Sunday 7 June 2015

Turning Japanese: Ageing, Sex and Fantasy

Lots of 'Excited Banana' prizes up for grabs at a Shinjuku arcade game


In this post I'll be exploring Japan's ever-jaw-droppingly diverse world of sexual fetishism, the perks of being over 60 and the country's worrying 'Sexless Generation'.


Trying hard not to be judgmental, I'd heard about Japan's love-doll industry, 'parasite singles' and 'herbivore men' long before I'd got here. I found it incredible how the Japanese were so adept at creating all sorts of innovations to satisfy one's particular sexual needs that the real thing became superfluous and boring in comparison. Yet Japan's low fertility problem is a serious economic and social issue not to be laughed at. 
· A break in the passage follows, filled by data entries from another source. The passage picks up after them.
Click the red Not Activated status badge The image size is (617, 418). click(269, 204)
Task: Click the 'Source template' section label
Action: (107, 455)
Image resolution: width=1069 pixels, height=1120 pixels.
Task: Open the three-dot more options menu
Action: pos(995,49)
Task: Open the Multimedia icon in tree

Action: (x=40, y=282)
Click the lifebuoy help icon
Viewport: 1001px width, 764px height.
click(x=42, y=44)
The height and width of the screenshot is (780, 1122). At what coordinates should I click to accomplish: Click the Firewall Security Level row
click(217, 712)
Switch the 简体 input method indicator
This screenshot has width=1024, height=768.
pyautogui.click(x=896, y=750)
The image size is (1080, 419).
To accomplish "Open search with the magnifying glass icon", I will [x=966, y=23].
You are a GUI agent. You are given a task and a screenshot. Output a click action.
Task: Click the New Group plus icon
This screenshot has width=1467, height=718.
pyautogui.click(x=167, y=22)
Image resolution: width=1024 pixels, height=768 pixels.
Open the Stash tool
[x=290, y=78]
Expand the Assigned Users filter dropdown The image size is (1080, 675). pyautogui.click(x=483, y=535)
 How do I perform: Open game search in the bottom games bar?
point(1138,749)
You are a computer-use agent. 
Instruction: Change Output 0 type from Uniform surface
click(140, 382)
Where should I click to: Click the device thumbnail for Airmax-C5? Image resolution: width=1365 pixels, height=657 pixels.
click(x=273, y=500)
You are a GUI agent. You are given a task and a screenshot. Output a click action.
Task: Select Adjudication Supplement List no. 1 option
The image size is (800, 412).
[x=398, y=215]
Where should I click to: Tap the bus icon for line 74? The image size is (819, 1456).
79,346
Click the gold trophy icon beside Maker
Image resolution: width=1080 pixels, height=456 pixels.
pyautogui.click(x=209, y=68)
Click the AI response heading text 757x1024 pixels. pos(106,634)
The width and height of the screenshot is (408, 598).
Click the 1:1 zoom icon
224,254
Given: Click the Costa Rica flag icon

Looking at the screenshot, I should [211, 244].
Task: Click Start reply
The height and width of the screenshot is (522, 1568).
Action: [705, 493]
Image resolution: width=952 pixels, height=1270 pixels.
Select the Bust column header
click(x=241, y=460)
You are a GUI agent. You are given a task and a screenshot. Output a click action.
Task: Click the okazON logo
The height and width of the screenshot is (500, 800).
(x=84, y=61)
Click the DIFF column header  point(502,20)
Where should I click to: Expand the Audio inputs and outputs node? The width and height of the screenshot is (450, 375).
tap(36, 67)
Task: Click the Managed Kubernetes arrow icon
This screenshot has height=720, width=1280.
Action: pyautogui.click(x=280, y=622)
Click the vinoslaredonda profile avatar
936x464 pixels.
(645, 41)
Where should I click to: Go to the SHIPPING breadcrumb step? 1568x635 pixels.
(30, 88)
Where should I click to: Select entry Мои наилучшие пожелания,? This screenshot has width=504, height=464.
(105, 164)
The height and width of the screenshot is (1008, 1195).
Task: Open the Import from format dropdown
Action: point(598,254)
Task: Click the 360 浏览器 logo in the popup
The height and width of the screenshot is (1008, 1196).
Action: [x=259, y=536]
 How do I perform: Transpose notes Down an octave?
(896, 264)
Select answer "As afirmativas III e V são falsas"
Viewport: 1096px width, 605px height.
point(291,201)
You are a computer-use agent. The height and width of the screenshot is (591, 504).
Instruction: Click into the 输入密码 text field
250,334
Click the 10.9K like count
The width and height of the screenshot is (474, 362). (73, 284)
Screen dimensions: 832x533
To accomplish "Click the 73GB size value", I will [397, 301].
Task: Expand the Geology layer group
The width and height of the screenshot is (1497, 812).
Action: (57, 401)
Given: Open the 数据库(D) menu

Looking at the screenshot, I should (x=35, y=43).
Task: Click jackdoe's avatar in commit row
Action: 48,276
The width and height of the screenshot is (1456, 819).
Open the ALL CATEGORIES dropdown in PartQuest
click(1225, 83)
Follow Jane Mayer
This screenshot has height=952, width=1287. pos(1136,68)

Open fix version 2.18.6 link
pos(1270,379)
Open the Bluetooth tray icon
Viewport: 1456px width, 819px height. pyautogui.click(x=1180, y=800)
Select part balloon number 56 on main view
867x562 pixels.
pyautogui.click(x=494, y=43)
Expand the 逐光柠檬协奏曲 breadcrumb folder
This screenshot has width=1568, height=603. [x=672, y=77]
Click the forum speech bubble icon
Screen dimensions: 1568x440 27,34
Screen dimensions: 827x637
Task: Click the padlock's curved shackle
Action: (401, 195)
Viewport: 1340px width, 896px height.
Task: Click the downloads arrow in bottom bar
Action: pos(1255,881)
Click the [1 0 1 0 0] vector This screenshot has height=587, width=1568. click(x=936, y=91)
"In Japan life begins after 60", my guide Fu-san told me. Thanks to a diet rich in fish Omega-3s and seaweed nutrients the Japanese are famous for their high average 80+ life-expectancies. It's encouraging to see how society embraces the golden oldies - who are often physically fitter, mentally sharper and more socially active than their younger counterparts. For example in Osaka I saw recruitment posters specifically welcoming and praising the virtues of older candidates. From the impressively knowledgeable traffic wardens who helped us navigate Shinjuku to the helpful airport workers and the regular OAP protesters, they honestly seemed to be having a lot more fun. And when they're not keeping busy they're splurging their hard-earned savings on their next vacation.


The most common sight in Japan. A pair of older Japanese women in Tsujiki. I love their tops.

Spare a thought for the millennials, who in contrast, life consists of long working hours and the responsibility to care for parents in old age - like most of East Asia, the concept of  'filial piety' to elders is widespread. Add in factor of the struggling economy it's hardly surprising that despite government encouragement, many have chosen to delay marriage or not to start families at all. The severe measures conceived to solve its ageing epidemic/plummeting birth rate crisis was shown on a TV news special we watched while we ate a hotel breakfast in Tokyo - chicken curry rice and marbled green tea cake, in case you're wondering.

A Shinto wedding ceremony couple at Meiji Shrine

I'd learned about new government supported dating apps - 'Chiato' (for divorced mothers) and a 'marriage app' targeted the city's busy working singles. It does sound a bit aggressive, but when it comes to dating culture, Japanese men and women tend to be very shy and conservative. In spite of this, the faces in the programme were all digitally obscured - I thought this was counterproductive if the whole point of the pitch was to make actively looking for love less of a social taboo.

Confusing indeed, when you think of these initiatives against an abundant supply of straightforward non-human alternatives, exotic paraphernalia and every niche establishment you can imagine. Why have a baby when it's acceptable to take your dog in pram with you or pay for companionship at a pet cafe/hotel?. That's not including the high number of peeping-toms and 'lingerie thieves' - some say this perversion has risen due to the somewhat involuntary national repression of sexual desire.

Will you?

It's not just the millennials who are lacking in intimacy either. 'The Loneliness Epidemic' is widespread among elders - a result of relationships growing apart between with their busy, working children. Sadly it's not uncommon to see old people wandering aimlessly, talking to themselves on the street and halting traffic. On the other hand I was shocked to find out the biggest spenders in Shinjuku's Kabukichō (歌舞伎町) red-light district (now also open during daytime due to the recent influx of tourists) are actually the growing wealthy community of over 60s widows and widowers. These men and women aren't necessarily after sex, but are mostly seeking affection in the form of companionship, for meal or movie dates. "You don't even have to be attractive to work there, just attentive." said Fu-san.

Japanese men and women are so incredibly polite, yet patriarchy and sexism are accepted social realities. Women are expected to take care of their appearance from childhood and the unspoken gender pay gap has always existed. I couldn't help but notice at the Tsukiji market all the cart drivers were men.

These are just a few phenomenons and contradictions I'd witnessed in Japanese society. I suspect it's not just porn and sexual simulacra that's partially responsible either. Everything 'contemporary' in Japan seems to help one drift further from reality, reinforcing a 'perfect fantasy' world of escapism and imitation. The garish plastic food models outside restaurants, clear varnish painted Mickey Mouse shaped raindrops on umbrellas (over-ornamentation), every new WTF? fusion flavour, shiny product, themed eatery or cartoon character (twee-fication), arcade game, pachinko machine to the many random ferris wheels built for "romantic proposals and photo opportunities". Remember it's the adults who spend money on this...

Needless to say, I was left more perplexed and fascinated with Japanese gender values than I ever was to begin with.


Robot Restaurant - one of the many themed restaurants in Tokyo. You can rent a costume to make your experience extra memorable.